> _Problem_
State how many lines of the records contain the string "Open", with case counting, and reply with the number alone.

> _Data listing_
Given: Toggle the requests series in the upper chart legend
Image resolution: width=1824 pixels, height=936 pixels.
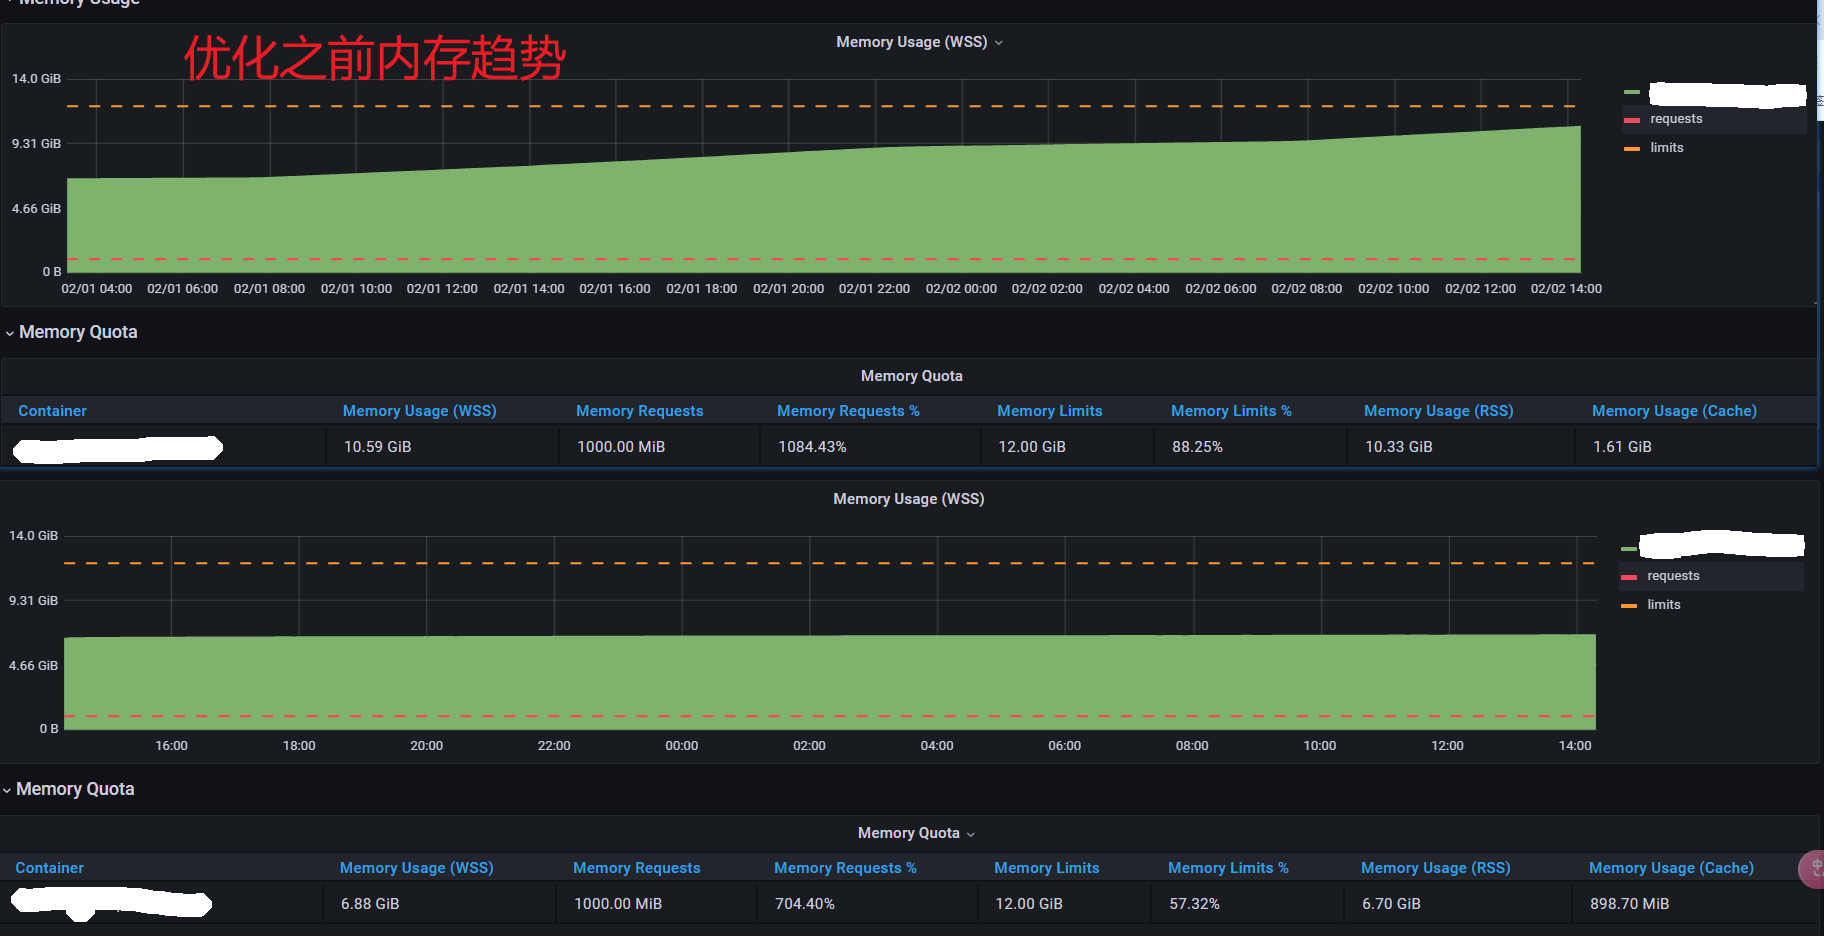Looking at the screenshot, I should [x=1676, y=119].
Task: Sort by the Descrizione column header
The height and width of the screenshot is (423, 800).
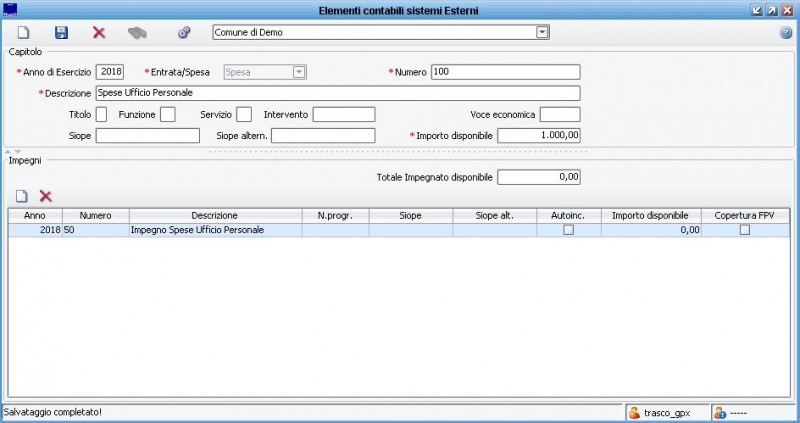Action: (215, 215)
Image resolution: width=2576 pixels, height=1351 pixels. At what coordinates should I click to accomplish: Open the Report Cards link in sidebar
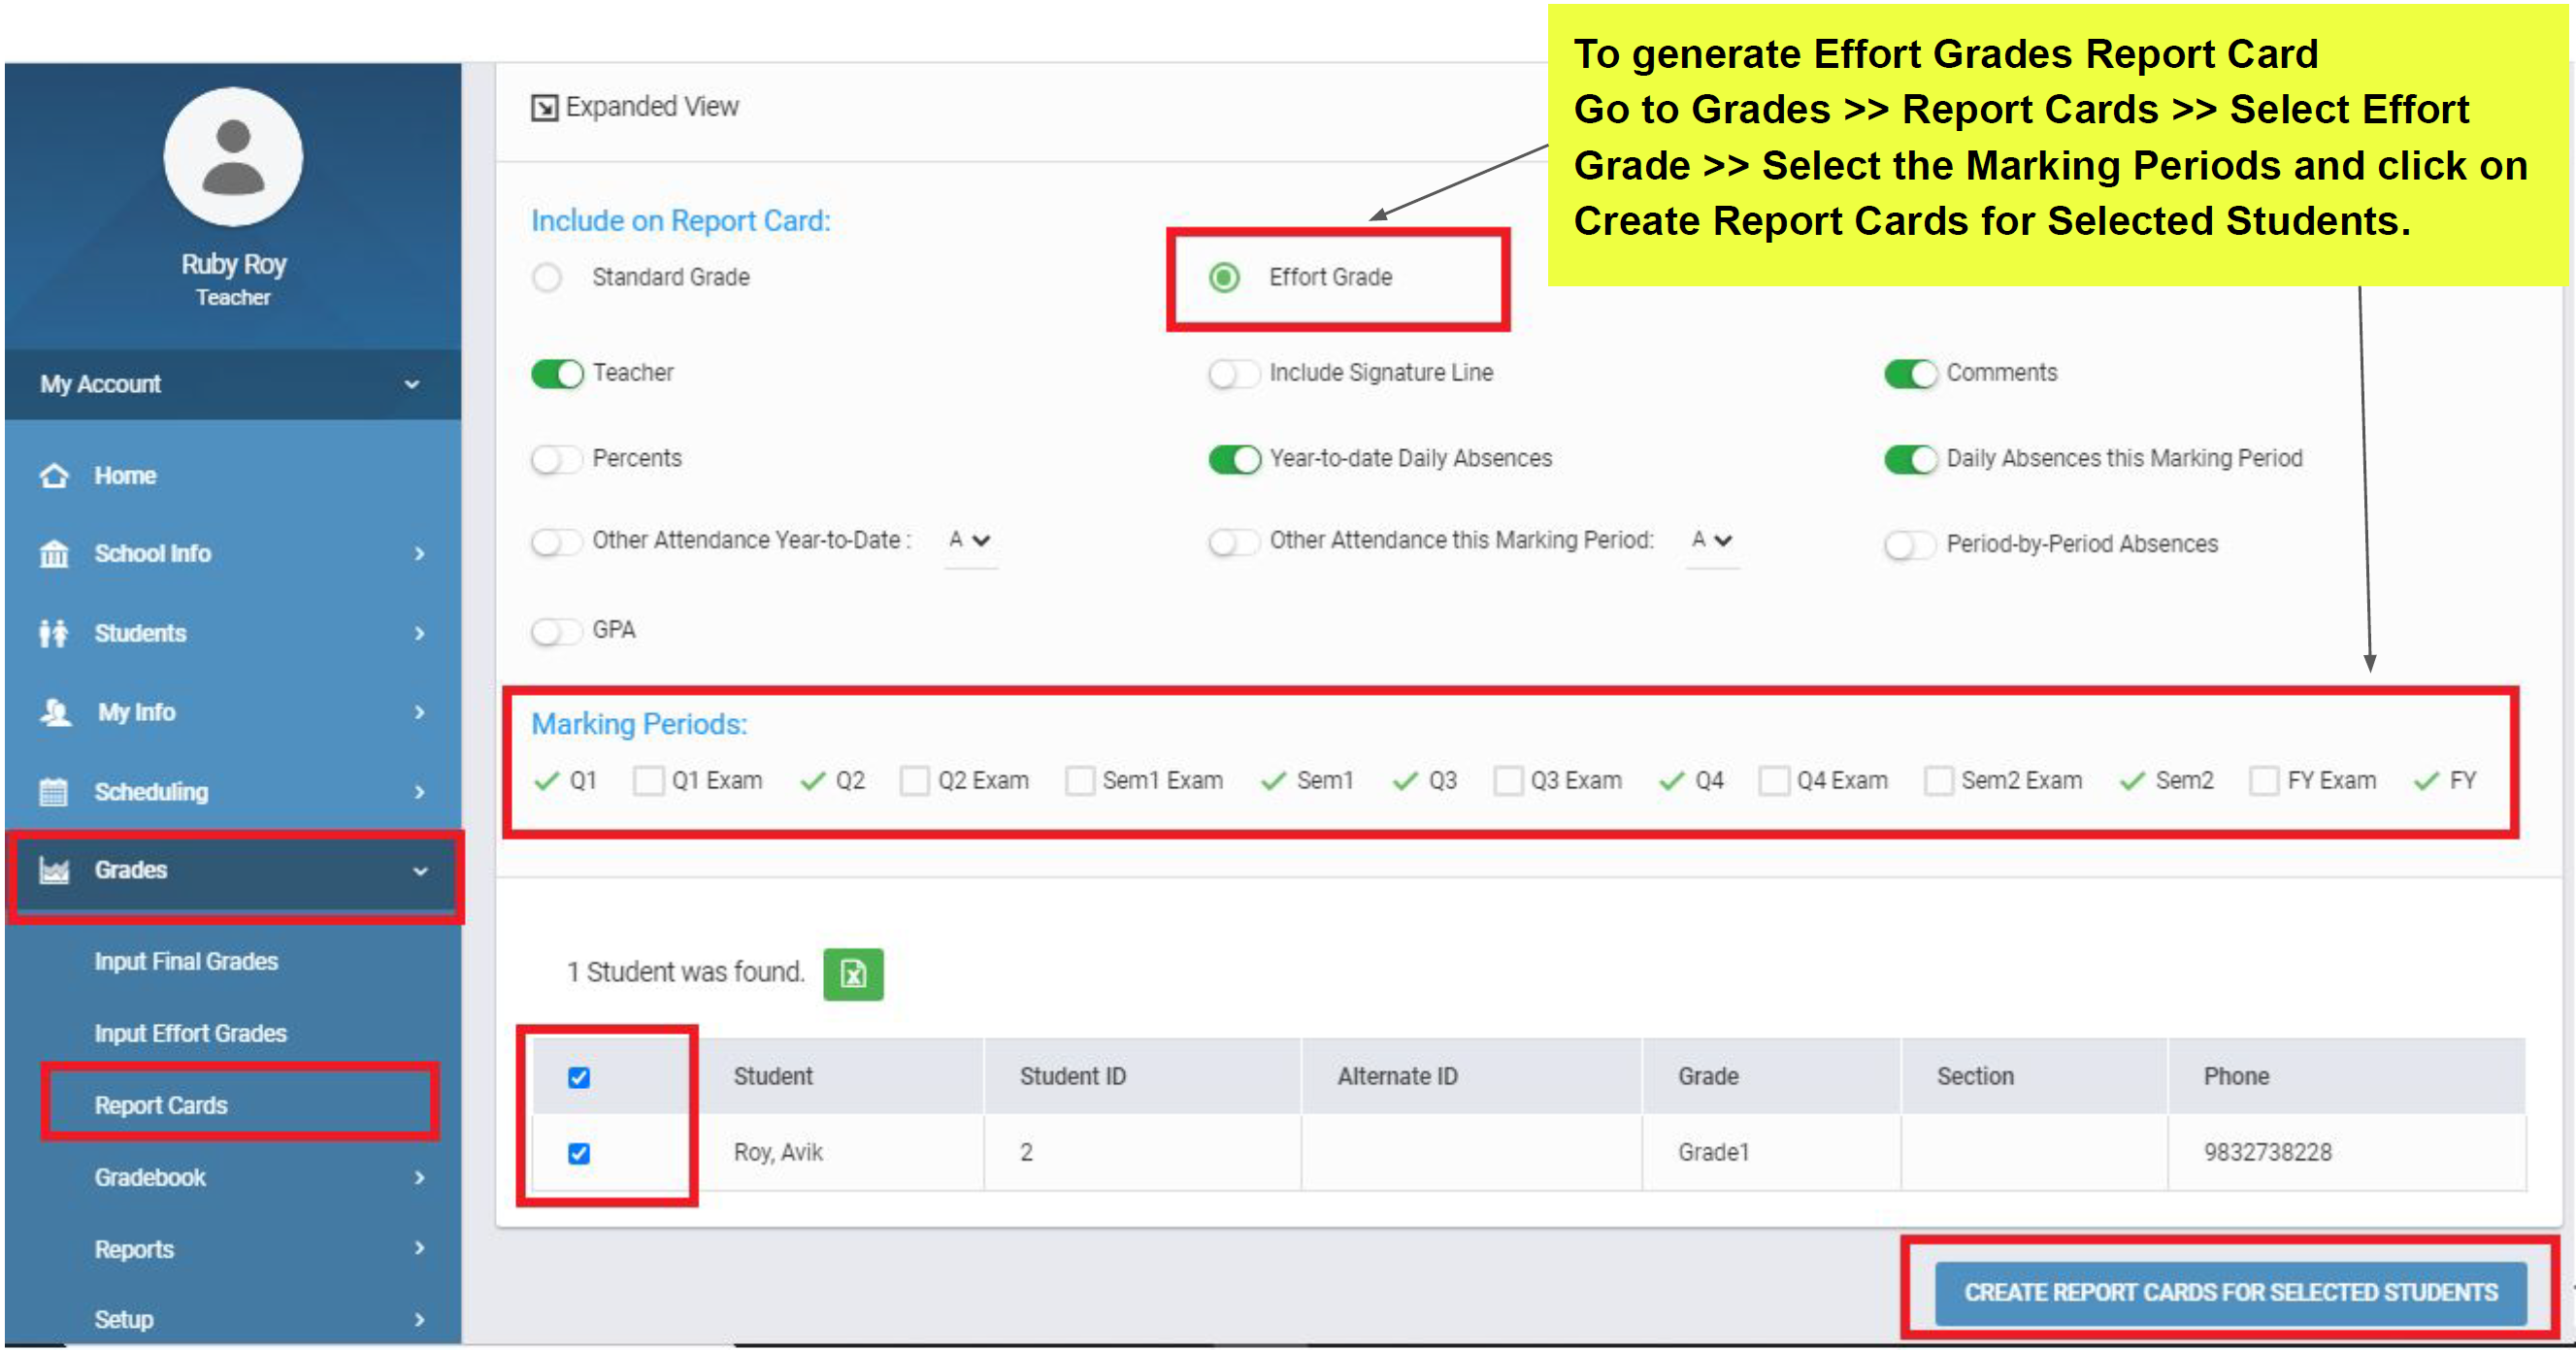point(161,1106)
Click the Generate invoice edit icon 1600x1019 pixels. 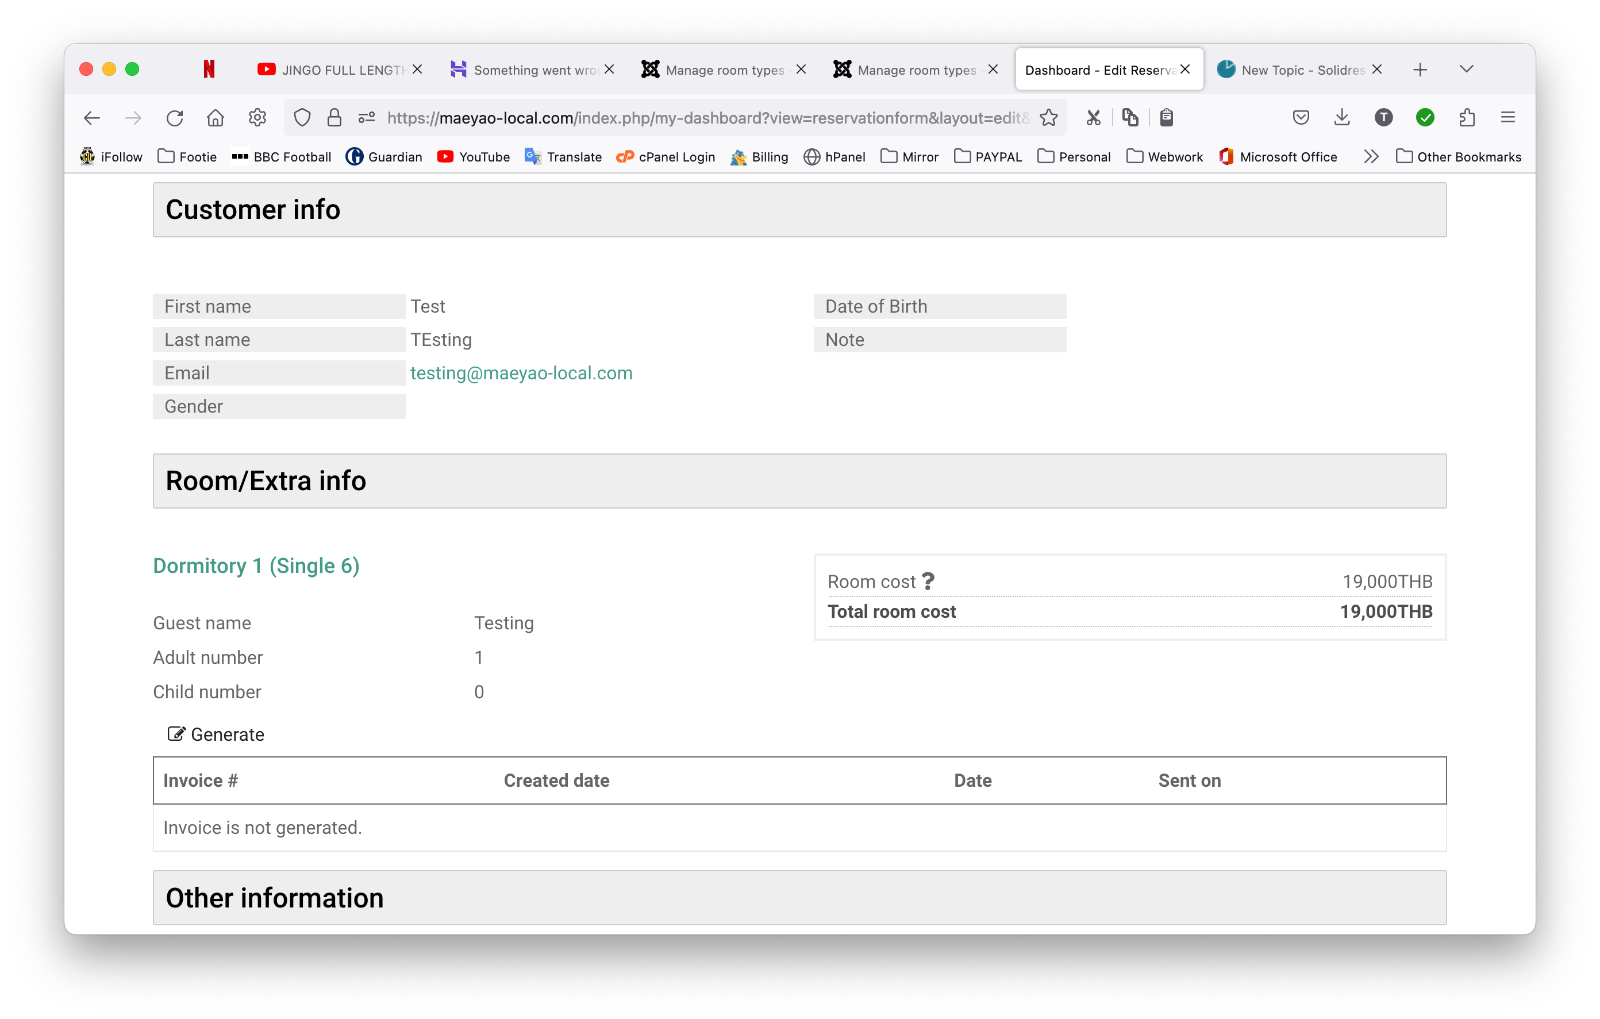tap(177, 734)
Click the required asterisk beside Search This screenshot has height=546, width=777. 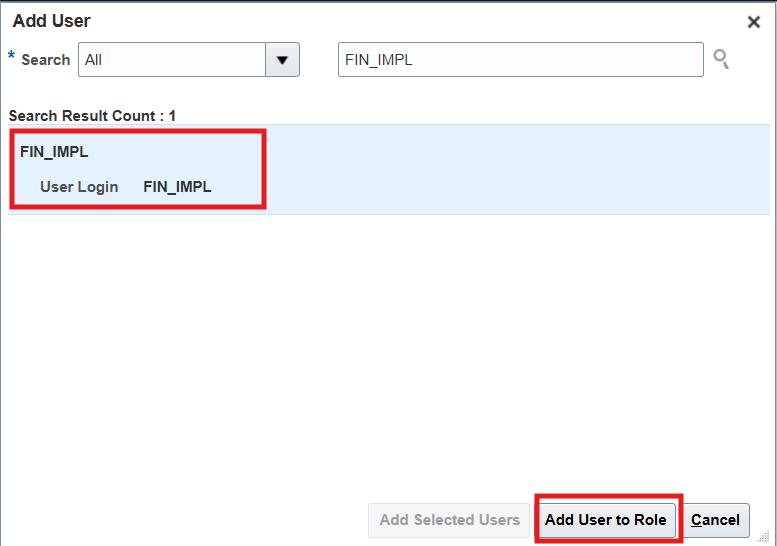click(x=12, y=56)
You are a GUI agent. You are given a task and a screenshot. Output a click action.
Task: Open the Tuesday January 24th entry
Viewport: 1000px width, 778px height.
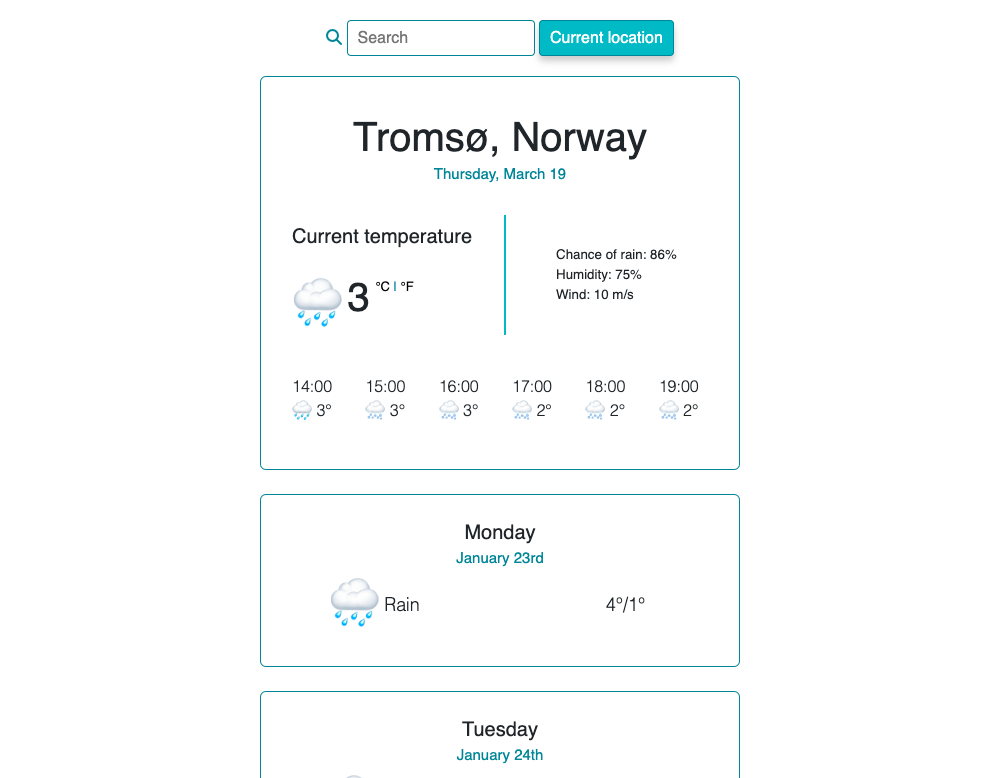tap(500, 755)
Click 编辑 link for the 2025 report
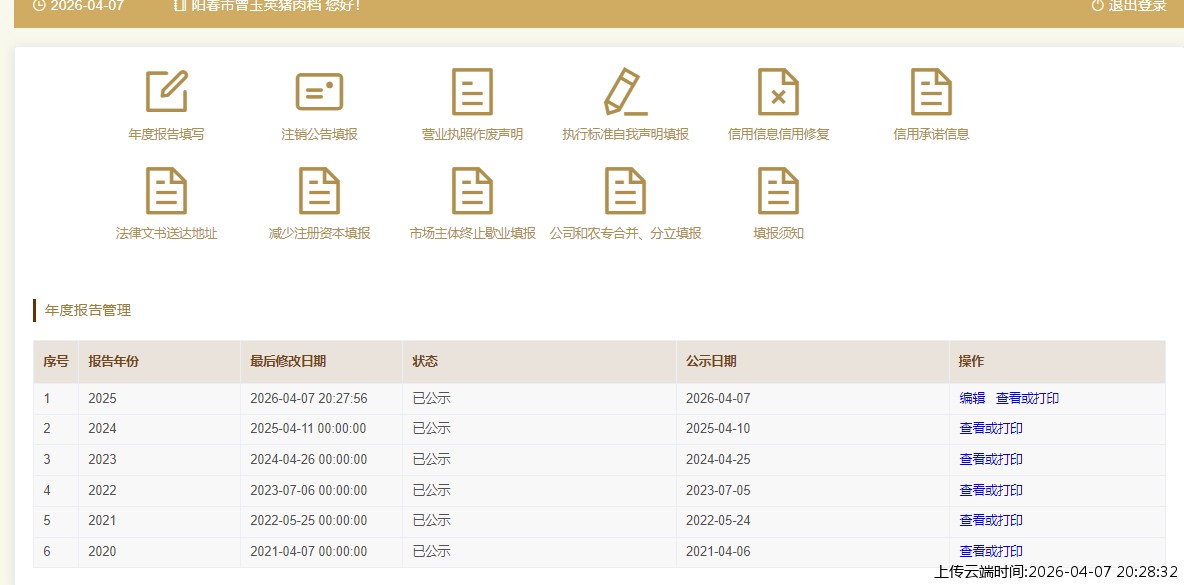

> _Correct answer_
2